▸ EXERCISE INSTRUCTIONS
Go through the entries below. Copy each line in which "will" appears.

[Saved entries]
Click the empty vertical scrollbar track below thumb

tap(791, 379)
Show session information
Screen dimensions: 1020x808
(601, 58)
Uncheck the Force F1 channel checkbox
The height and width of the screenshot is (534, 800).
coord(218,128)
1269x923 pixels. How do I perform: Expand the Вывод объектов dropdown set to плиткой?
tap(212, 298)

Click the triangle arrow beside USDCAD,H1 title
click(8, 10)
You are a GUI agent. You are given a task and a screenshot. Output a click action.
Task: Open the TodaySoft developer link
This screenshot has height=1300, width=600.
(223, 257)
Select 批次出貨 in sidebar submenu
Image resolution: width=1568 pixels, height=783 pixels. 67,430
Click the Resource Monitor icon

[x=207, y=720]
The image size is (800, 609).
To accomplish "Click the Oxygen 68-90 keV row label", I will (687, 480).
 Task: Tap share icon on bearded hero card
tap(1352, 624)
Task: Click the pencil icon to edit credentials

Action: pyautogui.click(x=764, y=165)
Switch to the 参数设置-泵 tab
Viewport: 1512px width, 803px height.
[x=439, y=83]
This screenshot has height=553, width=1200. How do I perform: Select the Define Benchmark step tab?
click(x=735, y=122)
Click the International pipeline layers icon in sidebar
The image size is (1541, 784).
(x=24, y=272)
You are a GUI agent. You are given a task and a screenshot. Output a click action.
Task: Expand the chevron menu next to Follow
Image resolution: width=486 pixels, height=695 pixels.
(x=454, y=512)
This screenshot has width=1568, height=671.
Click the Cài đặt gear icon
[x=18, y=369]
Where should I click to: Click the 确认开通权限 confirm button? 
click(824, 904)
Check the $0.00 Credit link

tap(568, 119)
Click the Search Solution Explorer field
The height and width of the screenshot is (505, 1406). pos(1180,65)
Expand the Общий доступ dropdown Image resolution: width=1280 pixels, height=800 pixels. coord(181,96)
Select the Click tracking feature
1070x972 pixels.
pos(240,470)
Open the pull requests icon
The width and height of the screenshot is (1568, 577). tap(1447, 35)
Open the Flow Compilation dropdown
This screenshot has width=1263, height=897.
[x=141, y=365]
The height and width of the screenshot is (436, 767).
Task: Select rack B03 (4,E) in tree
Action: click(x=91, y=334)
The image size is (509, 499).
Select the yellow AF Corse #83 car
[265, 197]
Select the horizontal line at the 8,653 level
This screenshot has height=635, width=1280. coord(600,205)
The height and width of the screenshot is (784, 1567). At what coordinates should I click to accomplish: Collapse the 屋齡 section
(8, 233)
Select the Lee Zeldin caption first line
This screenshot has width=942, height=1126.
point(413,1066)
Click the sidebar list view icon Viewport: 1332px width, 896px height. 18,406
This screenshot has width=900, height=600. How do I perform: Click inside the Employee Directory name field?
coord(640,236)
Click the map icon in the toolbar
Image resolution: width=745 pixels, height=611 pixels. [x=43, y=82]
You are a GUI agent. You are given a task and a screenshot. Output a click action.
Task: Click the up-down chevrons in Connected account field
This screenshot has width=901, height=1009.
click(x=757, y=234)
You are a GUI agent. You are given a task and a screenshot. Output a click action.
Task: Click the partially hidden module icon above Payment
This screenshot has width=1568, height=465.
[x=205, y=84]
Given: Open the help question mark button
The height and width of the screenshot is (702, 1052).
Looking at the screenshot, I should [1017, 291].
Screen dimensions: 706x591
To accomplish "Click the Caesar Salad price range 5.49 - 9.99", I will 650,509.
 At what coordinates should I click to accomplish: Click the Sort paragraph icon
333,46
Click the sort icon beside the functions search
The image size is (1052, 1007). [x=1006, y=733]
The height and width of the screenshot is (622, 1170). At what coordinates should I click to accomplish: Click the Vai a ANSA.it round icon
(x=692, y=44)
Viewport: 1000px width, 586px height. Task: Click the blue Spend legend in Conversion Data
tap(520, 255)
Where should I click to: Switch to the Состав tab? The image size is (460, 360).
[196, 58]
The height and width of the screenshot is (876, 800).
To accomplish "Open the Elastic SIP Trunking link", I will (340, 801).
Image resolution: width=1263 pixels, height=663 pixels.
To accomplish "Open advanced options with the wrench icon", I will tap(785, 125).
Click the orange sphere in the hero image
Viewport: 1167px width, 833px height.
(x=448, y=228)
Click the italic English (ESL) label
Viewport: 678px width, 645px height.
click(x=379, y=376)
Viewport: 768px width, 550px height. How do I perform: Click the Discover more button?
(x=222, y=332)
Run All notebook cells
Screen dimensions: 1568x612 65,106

▸ ANSWER TO THIS EXERCISE
To accomplish "Click the Oxygen 68-90 keV row label", I will (687, 480).
To accomplish "Click the Caesar Salad price range 5.49 - 9.99", I will 650,509.
To accomplish "Open the Elastic SIP Trunking link", I will (340, 801).
To accomplish "Open advanced options with the wrench icon", I will tap(785, 125).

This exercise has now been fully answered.